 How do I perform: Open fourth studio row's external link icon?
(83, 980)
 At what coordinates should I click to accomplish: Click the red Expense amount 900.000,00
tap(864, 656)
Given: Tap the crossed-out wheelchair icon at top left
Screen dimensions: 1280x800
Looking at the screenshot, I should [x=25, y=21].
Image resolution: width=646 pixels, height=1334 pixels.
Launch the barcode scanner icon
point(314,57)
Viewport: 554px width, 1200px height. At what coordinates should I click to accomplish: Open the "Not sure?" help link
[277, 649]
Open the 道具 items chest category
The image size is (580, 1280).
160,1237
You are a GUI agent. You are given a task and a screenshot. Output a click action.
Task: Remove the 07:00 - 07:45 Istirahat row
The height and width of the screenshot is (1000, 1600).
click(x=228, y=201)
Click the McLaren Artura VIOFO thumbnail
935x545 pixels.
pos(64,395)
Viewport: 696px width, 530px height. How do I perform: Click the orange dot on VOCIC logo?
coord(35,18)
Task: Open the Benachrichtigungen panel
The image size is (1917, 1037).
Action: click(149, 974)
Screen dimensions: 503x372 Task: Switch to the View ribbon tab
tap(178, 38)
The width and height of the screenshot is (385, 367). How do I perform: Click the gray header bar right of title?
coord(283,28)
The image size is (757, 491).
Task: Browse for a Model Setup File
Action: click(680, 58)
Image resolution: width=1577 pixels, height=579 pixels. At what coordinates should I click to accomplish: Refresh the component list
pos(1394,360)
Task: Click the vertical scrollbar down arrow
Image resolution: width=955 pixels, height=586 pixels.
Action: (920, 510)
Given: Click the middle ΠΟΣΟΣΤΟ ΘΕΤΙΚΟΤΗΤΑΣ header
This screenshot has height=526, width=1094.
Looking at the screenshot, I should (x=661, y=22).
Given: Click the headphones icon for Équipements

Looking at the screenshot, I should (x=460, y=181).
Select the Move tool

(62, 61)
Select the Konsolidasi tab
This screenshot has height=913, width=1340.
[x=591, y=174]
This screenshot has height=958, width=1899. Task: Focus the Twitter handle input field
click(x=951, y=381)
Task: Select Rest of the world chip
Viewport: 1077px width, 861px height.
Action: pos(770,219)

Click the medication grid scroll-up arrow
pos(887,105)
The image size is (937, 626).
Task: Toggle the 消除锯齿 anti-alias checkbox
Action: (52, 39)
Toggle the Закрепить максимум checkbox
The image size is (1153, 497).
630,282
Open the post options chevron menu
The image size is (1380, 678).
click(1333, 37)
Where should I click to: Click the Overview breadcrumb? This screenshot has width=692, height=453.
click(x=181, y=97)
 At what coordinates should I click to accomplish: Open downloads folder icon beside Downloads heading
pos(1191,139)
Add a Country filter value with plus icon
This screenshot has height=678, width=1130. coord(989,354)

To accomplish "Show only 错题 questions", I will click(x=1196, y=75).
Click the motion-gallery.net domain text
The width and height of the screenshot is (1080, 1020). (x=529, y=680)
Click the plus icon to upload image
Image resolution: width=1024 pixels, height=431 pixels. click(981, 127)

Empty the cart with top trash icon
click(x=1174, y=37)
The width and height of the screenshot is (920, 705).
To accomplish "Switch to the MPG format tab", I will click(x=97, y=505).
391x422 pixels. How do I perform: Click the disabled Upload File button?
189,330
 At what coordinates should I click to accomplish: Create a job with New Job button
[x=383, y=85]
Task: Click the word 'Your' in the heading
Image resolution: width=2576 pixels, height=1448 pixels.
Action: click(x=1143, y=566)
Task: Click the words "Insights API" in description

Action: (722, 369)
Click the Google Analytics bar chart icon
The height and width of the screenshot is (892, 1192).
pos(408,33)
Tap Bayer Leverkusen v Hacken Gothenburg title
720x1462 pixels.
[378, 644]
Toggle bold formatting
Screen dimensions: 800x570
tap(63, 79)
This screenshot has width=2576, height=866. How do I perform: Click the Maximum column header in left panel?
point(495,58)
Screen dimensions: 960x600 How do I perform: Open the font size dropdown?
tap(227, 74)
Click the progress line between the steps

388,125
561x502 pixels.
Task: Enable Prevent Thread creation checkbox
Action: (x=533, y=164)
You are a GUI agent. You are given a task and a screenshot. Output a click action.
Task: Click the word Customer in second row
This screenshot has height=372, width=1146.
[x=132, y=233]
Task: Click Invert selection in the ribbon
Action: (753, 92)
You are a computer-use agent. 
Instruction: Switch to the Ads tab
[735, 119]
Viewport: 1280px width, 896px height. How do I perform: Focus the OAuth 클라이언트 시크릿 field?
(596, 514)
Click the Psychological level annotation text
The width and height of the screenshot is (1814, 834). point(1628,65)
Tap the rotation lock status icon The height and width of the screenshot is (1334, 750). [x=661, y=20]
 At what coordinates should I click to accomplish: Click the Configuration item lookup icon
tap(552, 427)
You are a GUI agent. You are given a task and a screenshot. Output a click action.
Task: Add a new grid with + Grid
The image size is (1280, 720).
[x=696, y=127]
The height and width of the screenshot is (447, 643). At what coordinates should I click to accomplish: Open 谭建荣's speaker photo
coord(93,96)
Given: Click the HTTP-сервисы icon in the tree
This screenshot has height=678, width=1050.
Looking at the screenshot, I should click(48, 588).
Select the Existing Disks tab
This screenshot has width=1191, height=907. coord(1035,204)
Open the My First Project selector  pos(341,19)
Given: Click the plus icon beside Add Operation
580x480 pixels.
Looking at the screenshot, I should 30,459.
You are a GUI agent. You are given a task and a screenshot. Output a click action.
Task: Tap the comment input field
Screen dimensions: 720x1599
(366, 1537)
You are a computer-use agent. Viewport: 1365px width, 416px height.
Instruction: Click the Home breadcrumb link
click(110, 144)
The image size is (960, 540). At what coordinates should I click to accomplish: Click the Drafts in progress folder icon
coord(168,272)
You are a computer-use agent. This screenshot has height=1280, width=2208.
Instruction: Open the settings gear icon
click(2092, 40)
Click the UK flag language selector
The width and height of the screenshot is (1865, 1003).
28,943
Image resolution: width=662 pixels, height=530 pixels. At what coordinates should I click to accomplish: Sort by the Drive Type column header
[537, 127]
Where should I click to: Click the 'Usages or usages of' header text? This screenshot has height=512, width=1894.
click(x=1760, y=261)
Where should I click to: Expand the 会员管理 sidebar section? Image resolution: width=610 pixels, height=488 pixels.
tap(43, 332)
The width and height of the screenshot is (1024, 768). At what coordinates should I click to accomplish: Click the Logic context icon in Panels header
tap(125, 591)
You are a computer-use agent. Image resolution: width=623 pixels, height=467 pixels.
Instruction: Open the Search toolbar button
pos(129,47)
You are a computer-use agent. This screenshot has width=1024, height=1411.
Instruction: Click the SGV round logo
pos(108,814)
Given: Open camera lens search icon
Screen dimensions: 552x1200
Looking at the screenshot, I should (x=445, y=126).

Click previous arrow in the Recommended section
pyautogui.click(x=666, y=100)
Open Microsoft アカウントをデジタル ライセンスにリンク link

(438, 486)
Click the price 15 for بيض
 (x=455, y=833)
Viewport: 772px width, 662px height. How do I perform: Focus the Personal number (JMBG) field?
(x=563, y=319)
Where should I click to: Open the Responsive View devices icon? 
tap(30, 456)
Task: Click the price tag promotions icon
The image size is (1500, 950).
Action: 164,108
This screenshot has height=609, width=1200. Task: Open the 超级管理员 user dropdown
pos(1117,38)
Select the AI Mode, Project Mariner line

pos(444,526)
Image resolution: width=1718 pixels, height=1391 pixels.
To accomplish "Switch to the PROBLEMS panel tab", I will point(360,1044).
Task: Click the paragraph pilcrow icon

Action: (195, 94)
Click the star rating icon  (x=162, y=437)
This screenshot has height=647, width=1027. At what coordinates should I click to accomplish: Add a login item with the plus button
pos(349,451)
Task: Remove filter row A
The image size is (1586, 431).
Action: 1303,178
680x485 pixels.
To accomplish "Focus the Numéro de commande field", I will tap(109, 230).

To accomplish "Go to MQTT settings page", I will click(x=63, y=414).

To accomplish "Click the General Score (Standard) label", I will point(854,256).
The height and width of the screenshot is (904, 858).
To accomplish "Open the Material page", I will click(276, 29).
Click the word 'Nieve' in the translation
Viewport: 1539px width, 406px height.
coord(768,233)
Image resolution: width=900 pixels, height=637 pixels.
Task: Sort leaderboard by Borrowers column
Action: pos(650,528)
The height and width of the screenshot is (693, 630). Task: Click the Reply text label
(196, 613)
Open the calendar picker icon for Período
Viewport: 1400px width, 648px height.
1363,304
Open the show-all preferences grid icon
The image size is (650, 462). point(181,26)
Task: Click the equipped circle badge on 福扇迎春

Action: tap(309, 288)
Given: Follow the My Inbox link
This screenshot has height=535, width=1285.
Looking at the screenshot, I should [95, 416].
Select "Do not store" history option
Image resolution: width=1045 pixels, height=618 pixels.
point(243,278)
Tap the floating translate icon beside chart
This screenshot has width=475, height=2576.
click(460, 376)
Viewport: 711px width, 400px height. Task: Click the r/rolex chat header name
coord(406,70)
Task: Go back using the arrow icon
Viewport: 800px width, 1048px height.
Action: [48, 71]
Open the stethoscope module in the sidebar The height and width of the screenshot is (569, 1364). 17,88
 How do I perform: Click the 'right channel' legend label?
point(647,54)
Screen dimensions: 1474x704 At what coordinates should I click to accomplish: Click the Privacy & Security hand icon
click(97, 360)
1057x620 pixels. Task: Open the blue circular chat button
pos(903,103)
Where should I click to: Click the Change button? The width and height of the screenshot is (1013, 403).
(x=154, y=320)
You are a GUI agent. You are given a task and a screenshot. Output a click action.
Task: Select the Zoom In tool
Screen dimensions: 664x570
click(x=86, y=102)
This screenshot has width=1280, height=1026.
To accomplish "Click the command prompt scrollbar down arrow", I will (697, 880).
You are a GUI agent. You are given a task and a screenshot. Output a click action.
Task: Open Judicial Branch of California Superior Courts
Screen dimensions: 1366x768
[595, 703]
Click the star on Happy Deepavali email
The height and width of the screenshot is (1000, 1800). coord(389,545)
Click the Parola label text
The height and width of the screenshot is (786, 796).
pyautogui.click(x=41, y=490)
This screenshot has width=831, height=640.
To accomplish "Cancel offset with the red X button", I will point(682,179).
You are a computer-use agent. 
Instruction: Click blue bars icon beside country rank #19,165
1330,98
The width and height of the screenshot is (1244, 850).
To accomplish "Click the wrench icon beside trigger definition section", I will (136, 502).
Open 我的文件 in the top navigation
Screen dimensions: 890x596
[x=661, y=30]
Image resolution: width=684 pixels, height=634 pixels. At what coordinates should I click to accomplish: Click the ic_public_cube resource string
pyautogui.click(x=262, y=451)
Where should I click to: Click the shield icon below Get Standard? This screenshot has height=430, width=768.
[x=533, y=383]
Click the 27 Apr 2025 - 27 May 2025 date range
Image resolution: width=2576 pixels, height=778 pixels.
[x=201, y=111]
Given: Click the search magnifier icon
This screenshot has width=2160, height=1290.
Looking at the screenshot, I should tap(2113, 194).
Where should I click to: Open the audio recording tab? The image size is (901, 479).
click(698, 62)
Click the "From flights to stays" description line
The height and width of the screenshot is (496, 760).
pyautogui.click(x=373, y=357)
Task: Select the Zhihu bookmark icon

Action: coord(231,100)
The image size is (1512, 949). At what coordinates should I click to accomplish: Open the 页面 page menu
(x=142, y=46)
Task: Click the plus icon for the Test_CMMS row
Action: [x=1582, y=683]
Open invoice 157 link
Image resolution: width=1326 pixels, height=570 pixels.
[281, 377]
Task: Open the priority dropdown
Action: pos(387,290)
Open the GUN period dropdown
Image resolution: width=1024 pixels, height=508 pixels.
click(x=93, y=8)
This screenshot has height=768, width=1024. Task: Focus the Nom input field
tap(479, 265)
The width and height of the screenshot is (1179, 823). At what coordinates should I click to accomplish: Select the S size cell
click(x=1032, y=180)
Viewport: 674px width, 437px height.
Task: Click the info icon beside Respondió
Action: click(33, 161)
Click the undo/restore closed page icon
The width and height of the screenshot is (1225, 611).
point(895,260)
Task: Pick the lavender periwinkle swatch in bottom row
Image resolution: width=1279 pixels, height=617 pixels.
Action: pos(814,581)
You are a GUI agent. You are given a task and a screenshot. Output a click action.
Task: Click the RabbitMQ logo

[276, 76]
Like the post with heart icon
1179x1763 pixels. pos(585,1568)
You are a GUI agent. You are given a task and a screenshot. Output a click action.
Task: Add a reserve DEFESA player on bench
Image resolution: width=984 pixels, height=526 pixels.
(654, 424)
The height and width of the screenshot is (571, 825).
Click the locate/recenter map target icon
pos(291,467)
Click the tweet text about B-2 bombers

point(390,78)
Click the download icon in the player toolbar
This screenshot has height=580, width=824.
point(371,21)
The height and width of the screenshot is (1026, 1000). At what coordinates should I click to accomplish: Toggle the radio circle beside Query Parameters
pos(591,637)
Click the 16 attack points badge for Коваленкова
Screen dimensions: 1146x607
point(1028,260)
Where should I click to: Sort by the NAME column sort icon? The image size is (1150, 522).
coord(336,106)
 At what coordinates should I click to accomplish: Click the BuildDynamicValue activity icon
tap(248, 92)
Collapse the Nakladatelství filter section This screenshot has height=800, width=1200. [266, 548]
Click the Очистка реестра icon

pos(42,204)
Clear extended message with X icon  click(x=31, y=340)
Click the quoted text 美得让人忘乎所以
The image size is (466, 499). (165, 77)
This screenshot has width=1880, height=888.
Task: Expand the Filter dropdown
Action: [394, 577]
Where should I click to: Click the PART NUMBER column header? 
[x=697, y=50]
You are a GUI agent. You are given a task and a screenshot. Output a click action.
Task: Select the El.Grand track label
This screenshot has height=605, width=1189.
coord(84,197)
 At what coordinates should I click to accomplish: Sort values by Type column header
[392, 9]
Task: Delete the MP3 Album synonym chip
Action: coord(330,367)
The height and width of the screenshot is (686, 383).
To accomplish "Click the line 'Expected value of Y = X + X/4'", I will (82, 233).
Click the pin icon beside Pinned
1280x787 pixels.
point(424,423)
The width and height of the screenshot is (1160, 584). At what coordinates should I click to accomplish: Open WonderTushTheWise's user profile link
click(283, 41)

■ ■ ■ ■ ■ ■ ■

Begin at the first line of the entries above and copy every line exactly, ending with the line that contains "Given: Click the middle".

EXERCISE OUTPUT -
 How do I perform: Open fourth studio row's external link icon?
(83, 980)
 At what coordinates should I click to accomplish: Click the red Expense amount 900.000,00
tap(864, 656)
Given: Tap the crossed-out wheelchair icon at top left
Screen dimensions: 1280x800
Looking at the screenshot, I should [x=25, y=21].
Image resolution: width=646 pixels, height=1334 pixels.
Launch the barcode scanner icon
point(314,57)
Viewport: 554px width, 1200px height. At what coordinates should I click to accomplish: Open the "Not sure?" help link
[277, 649]
Open the 道具 items chest category
The image size is (580, 1280).
160,1237
You are a GUI agent. You are given a task and a screenshot. Output a click action.
Task: Remove the 07:00 - 07:45 Istirahat row
The height and width of the screenshot is (1000, 1600).
click(x=228, y=201)
Click the McLaren Artura VIOFO thumbnail
935x545 pixels.
pos(64,395)
Viewport: 696px width, 530px height. How do I perform: Click the orange dot on VOCIC logo?
coord(35,18)
Task: Open the Benachrichtigungen panel
The image size is (1917, 1037).
Action: click(149, 974)
Screen dimensions: 503x372 Task: Switch to the View ribbon tab
tap(178, 38)
The width and height of the screenshot is (385, 367). How do I perform: Click the gray header bar right of title?
coord(283,28)
The image size is (757, 491).
Task: Browse for a Model Setup File
Action: click(680, 58)
Image resolution: width=1577 pixels, height=579 pixels. At what coordinates should I click to accomplish: Refresh the component list
pos(1394,360)
Task: Click the vertical scrollbar down arrow
Image resolution: width=955 pixels, height=586 pixels.
Action: (920, 510)
Given: Click the middle ΠΟΣΟΣΤΟ ΘΕΤΙΚΟΤΗΤΑΣ header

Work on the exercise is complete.